### ASSIGNED TASK
Below are entries with pictures in them. Output exactly the lines starting at the line with "The image size is (1161, 535)." and ending at the line with "This screenshot has height=405, width=788.", both included, but not the pictures.

[Start of Attachment]

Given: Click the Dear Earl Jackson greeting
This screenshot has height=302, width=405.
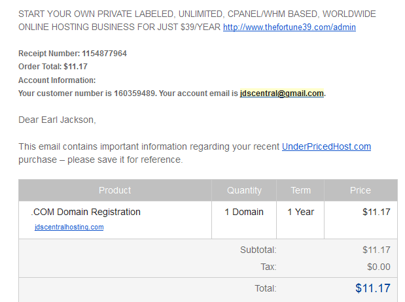Looking at the screenshot, I should pyautogui.click(x=57, y=120).
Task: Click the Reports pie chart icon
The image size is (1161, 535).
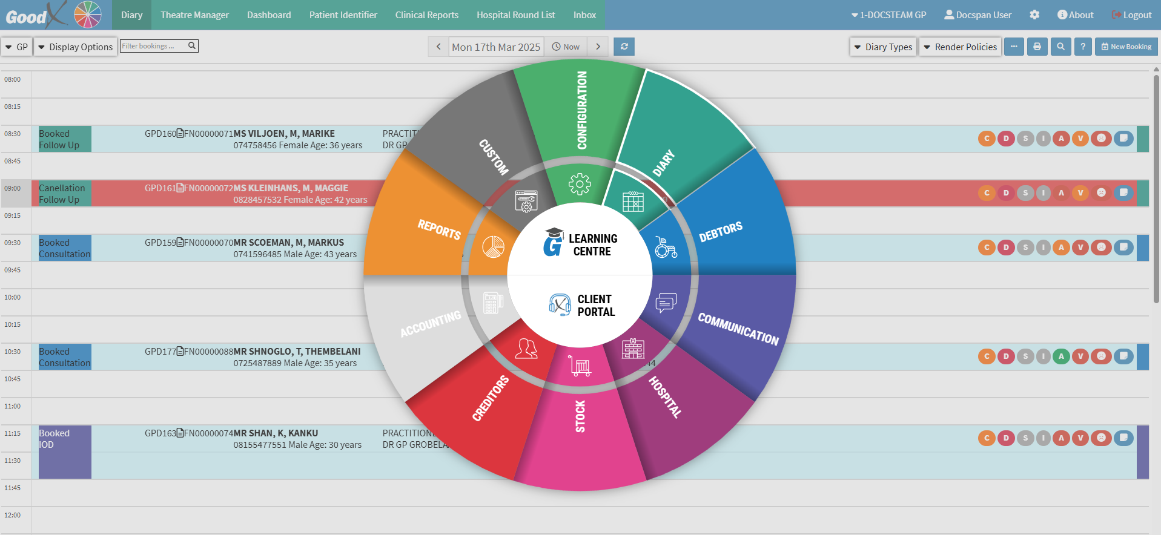Action: (493, 247)
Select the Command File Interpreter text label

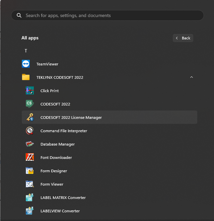[x=64, y=131]
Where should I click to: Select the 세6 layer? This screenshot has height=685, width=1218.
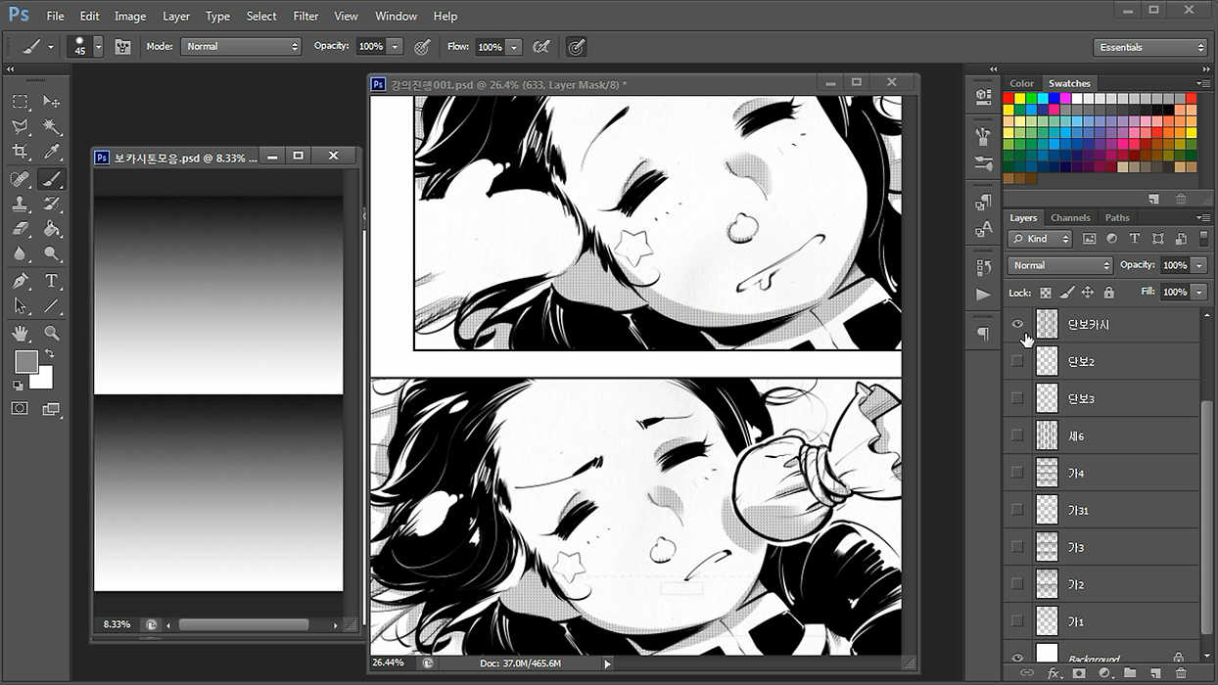click(1116, 435)
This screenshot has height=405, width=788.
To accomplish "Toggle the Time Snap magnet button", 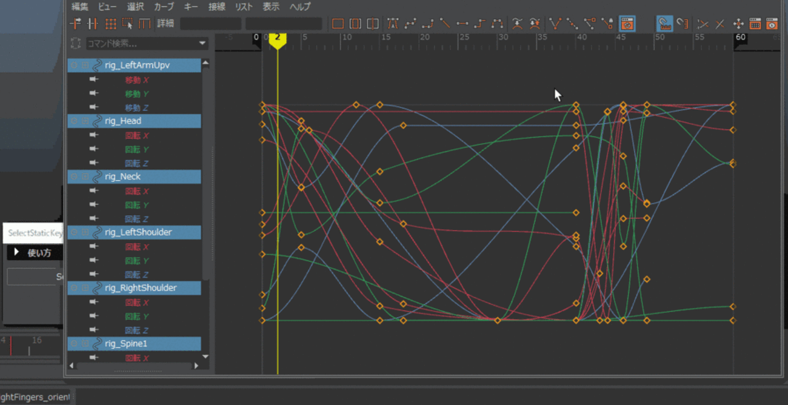I will point(665,24).
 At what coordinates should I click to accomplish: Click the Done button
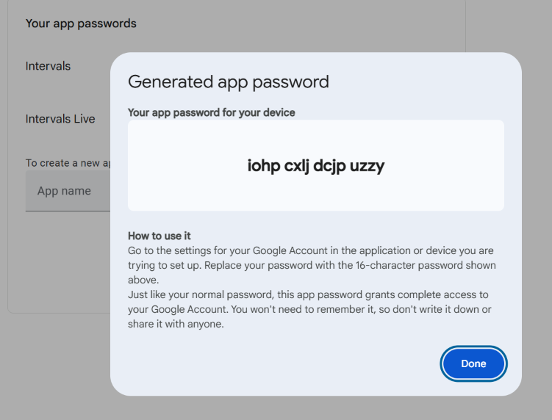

[End of Attachment]

### SOLUTION TO THIS PROBLEM
The image size is (1161, 535).
Action: (493, 247)
Select the Command File Interpreter text label

[x=64, y=131]
Where should I click to: Select the 세6 layer? This screenshot has height=685, width=1218.
click(1116, 435)
This screenshot has height=405, width=788.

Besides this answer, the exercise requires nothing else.